Mo-mo the nurse comes for Jackie. The bike messenger’s girlfriend Beth wants to talk to her. She didn’t know about him being an organ donor. She tells the girl, who is pregnant, that she’s “deeply sorry” but his body will save lives. Beth pauses a minute then asks for his heart. Or a kidney. She wants to sell one. Doesn’t he owe her that? She starts crying. She asks what she’s supposed to do. She can’t even pay for a cab home. Jackie hugs her and pats her head.

More grams fall and go up the straw into Jackie’s nose.

Jackie sees a man holding his bandaged head in the lobby. A cop tells her he’s the one who slashed the woman but he’s with the Libyan Embassy and has immunity. He only came back for his ear. As she tends to him in an exam room, Jackie tells him the prostitute he cut needed 200 stitches and he says she liked it.

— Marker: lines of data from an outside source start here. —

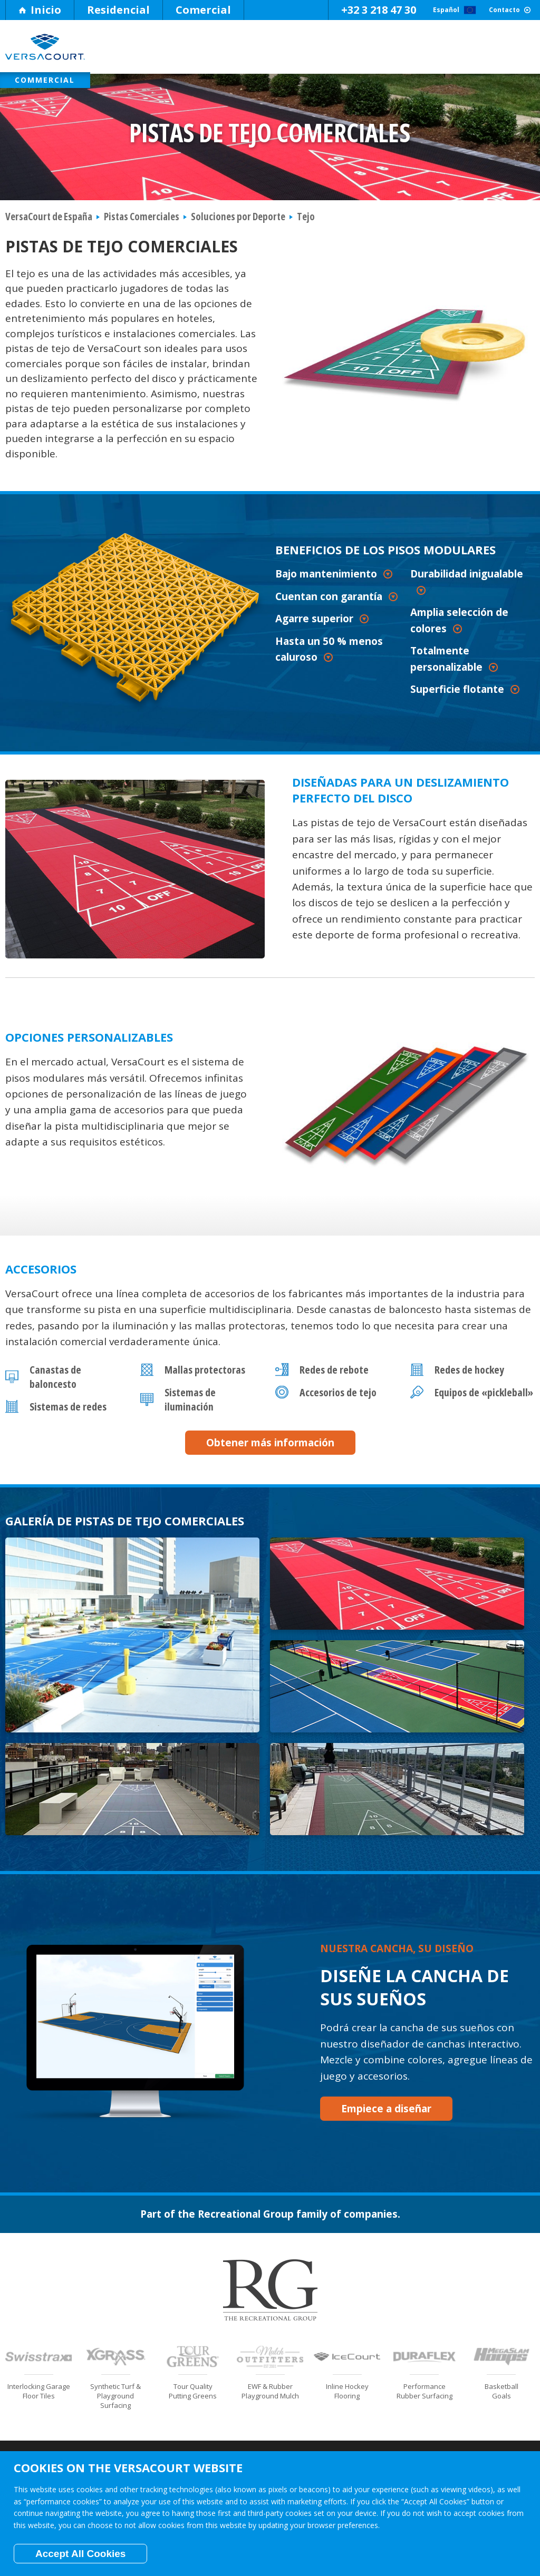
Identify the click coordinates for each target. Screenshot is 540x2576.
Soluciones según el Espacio (398, 50)
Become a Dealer (501, 2391)
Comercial (203, 10)
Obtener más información (270, 1450)
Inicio (39, 10)
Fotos (481, 50)
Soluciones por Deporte (315, 51)
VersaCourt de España (48, 225)
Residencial (118, 10)
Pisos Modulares (232, 51)
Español (400, 10)
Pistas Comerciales (141, 225)
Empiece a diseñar (375, 2014)
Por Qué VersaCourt (149, 51)
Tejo (306, 225)
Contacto (491, 10)
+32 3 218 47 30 (307, 10)
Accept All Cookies (80, 2553)
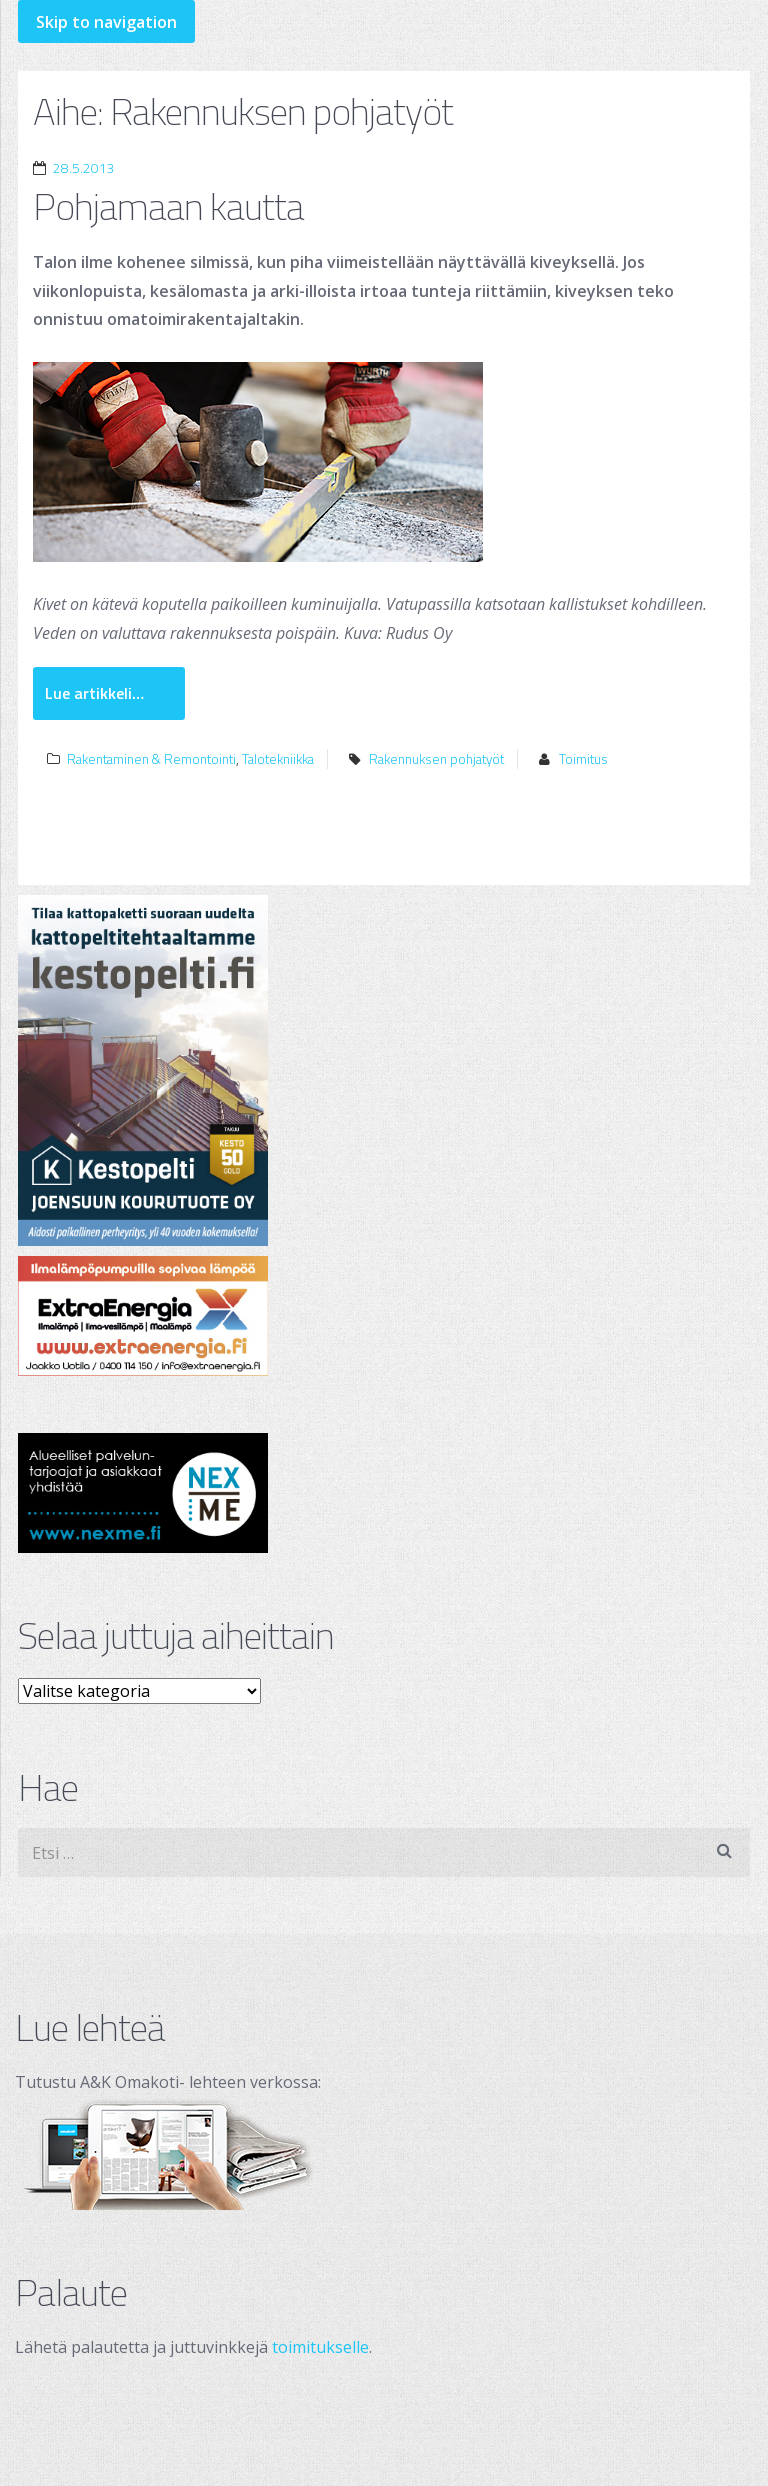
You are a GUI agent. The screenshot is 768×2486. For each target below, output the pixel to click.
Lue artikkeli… (94, 693)
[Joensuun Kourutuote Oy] (384, 1070)
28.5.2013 (84, 168)
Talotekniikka (278, 759)
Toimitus (583, 759)
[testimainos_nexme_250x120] (384, 1493)
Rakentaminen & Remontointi (151, 759)
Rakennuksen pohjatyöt (436, 759)
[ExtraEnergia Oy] (384, 1316)
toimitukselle (320, 2347)
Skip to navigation (106, 22)
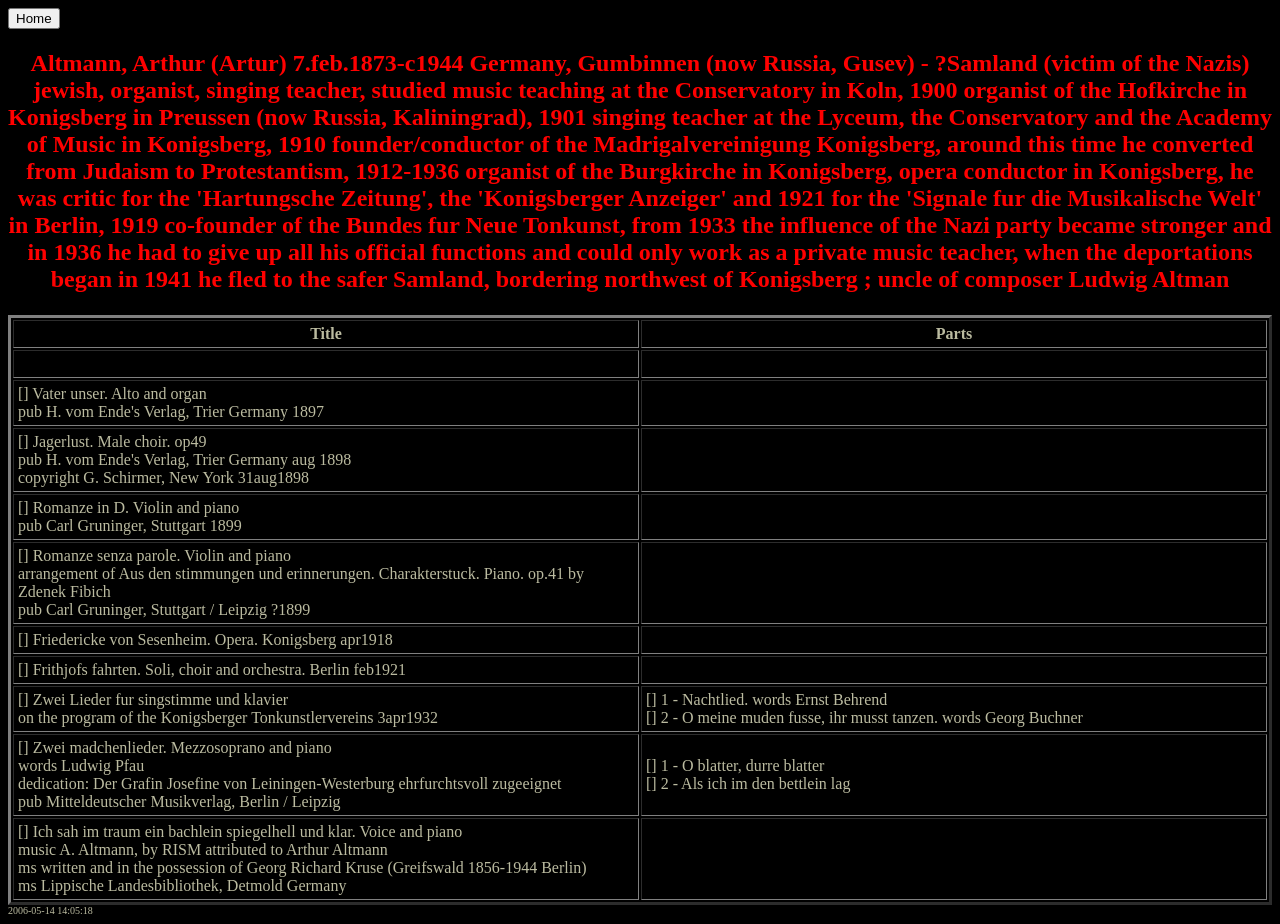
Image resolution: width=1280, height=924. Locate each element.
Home (34, 18)
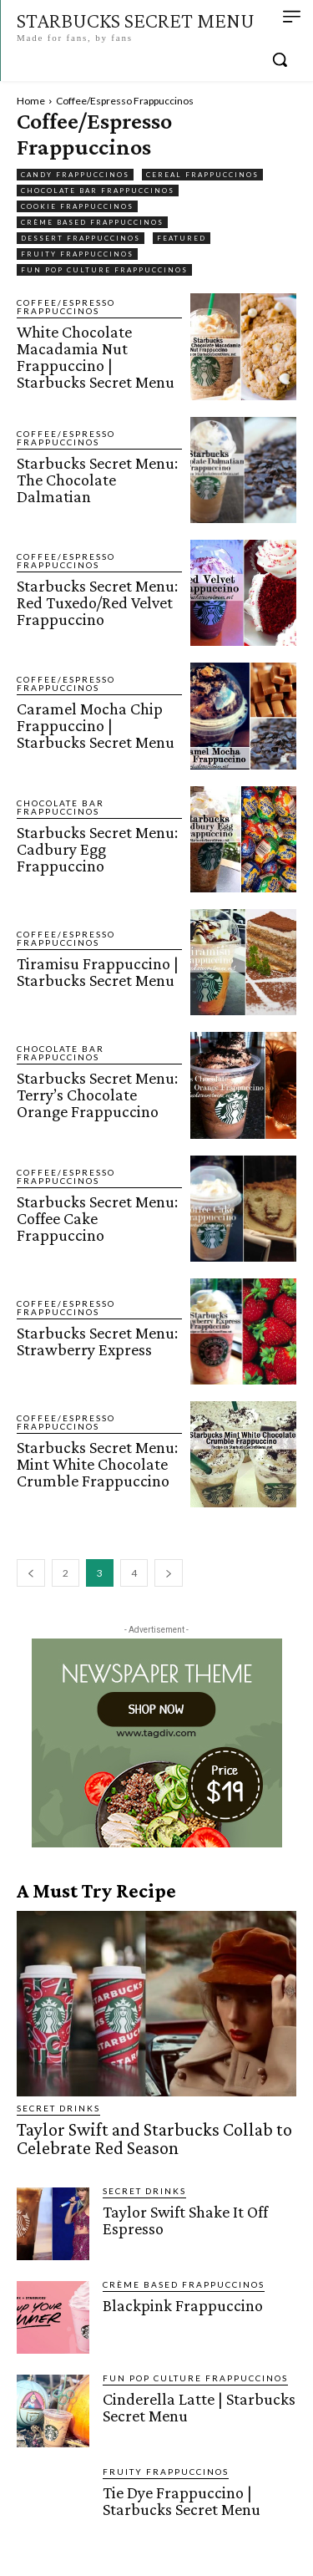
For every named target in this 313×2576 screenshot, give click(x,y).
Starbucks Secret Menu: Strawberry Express (97, 1341)
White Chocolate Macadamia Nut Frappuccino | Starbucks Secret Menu (95, 357)
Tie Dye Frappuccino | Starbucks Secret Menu (181, 2500)
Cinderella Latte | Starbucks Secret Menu (199, 2407)
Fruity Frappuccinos (77, 254)
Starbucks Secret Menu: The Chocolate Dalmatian (97, 480)
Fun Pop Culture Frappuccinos (104, 270)
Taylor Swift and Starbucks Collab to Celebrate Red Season (154, 2138)
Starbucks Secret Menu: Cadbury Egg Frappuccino (97, 849)
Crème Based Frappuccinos (92, 222)
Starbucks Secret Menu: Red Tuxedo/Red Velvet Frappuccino (97, 602)
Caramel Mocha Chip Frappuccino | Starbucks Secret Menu (95, 725)
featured (181, 238)
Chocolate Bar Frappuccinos (98, 190)
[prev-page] (31, 1573)
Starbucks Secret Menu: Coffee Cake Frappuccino (97, 1218)
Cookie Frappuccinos (77, 206)
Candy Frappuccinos (75, 174)
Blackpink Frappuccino (183, 2305)
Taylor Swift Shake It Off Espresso (185, 2220)
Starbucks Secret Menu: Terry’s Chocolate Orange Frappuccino (97, 1094)
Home (31, 100)
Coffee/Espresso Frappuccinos (66, 306)
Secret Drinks (58, 2108)
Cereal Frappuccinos (202, 174)
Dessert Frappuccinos (80, 238)
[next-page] (168, 1573)
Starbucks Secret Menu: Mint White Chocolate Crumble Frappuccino (97, 1464)
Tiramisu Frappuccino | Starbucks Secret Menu (98, 971)
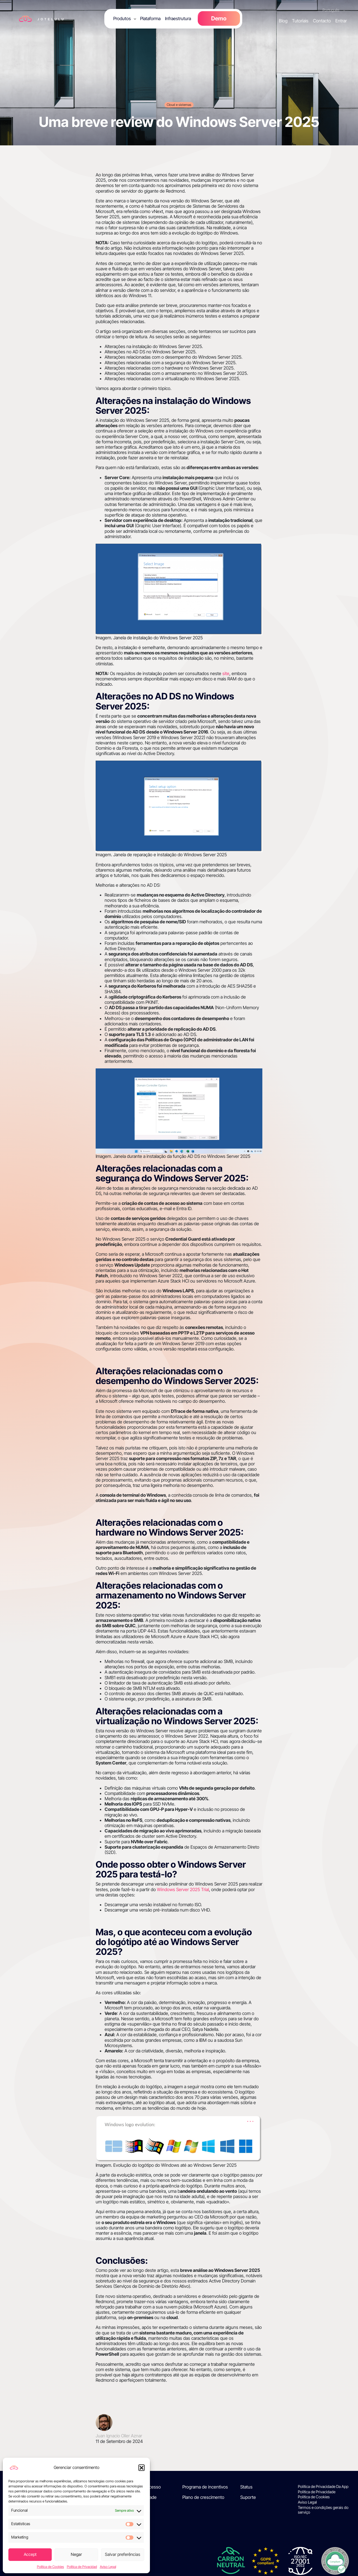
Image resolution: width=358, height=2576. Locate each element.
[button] (141, 2467)
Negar (76, 2554)
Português (331, 10)
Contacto (322, 20)
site (225, 673)
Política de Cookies (50, 2567)
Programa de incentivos (205, 2487)
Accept (30, 2554)
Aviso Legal (108, 2567)
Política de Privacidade (316, 2492)
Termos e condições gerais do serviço (323, 2510)
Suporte (248, 2497)
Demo (219, 18)
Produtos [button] (122, 18)
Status (246, 2487)
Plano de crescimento (203, 2497)
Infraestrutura (178, 18)
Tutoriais (300, 20)
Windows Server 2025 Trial (183, 1889)
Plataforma (150, 18)
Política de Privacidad (82, 2567)
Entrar (341, 20)
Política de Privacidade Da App (323, 2486)
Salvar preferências (122, 2554)
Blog (283, 20)
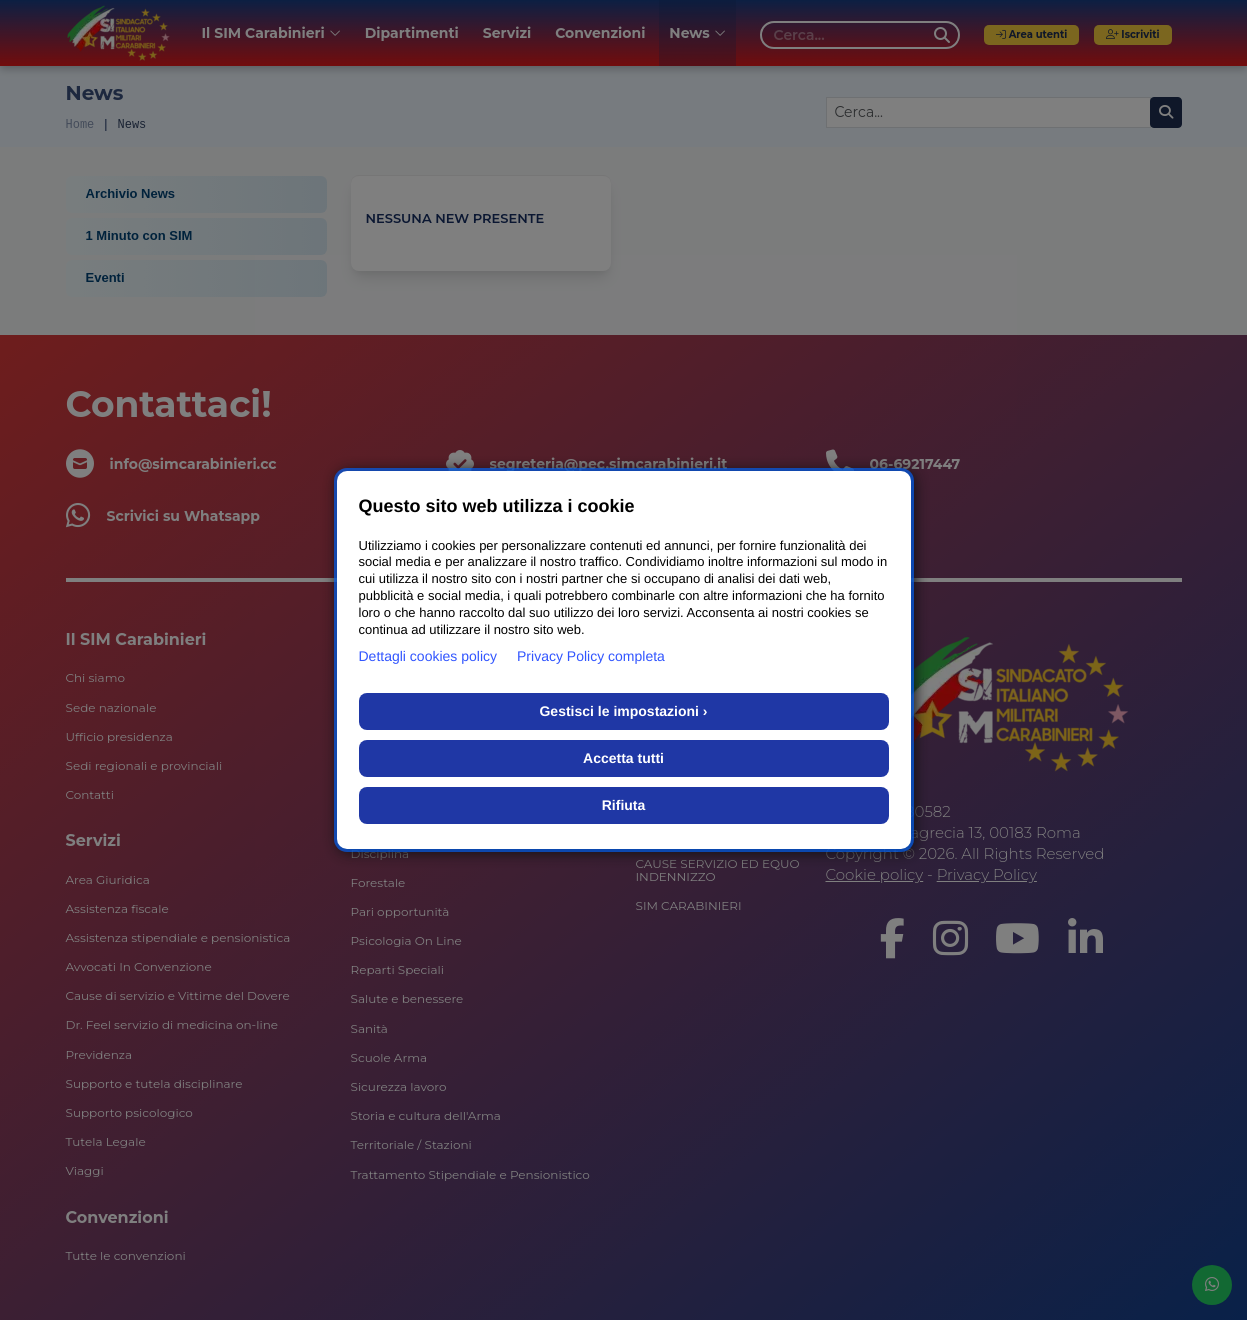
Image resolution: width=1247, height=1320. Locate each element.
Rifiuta (624, 805)
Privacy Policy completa (591, 656)
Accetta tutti (623, 758)
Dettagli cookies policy (428, 656)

Jackie hangs up his jacket and bank roll and leaves for a moment.

In the bathroom, she picks up his ear and says into clearly: “F— you” and then she flushes it.

Jackie and Mo Mo lounge on the hospital church pews. They try to figure out what would have gone with John the Baptist’s head on a platter. Cole slaw. No, mac and cheese. She tells Mo mo she knew about the bike messenger’s bleed and waits for him to say she did all she could. He asks if that’s what she wants. Her silence implies it’s not necessary.

Jackie sends Zoey home. Zoey thinks Jackie is a saint. As Zoey leaves, Jackie changes a patient’s IV. When there’s an urgent beeping noise she realizes she made a mistake. She tells the comatose person she almost killed them. She kisses their forehead.

Jackie walks the halls, seeing Beth sleeping in the waiting room. She takes the fat bankroll from the Libyan’s jacket and leaves it in Beth’s hands.

Outside, Eddie asks if she wants to come over. Not tonight, she says. He brought her something for her back. A Dr. Pepper, Moon Pie and a pill packet. They say “I love yous” and leave.

Standing at the corner, a guy on a bicycle pulls up next to Jackie. She tells him to be careful. He says F you. So, while he’s looking away, she slashes his tire before he can ride off.

Jackie walks home, musing about Augustine the Saint who knew there was good in him, but not all good. “Make me good, God, but not yet,” she says. She comes home to two young daughters, happy to see her. She walks into the kitchen, slipping a ring from her pocket onto her ring finger. A man waits in the kitchen. He made pancakes for dinner.

“It bears repeating,” says the voice over, “make me good, God, but not yet.”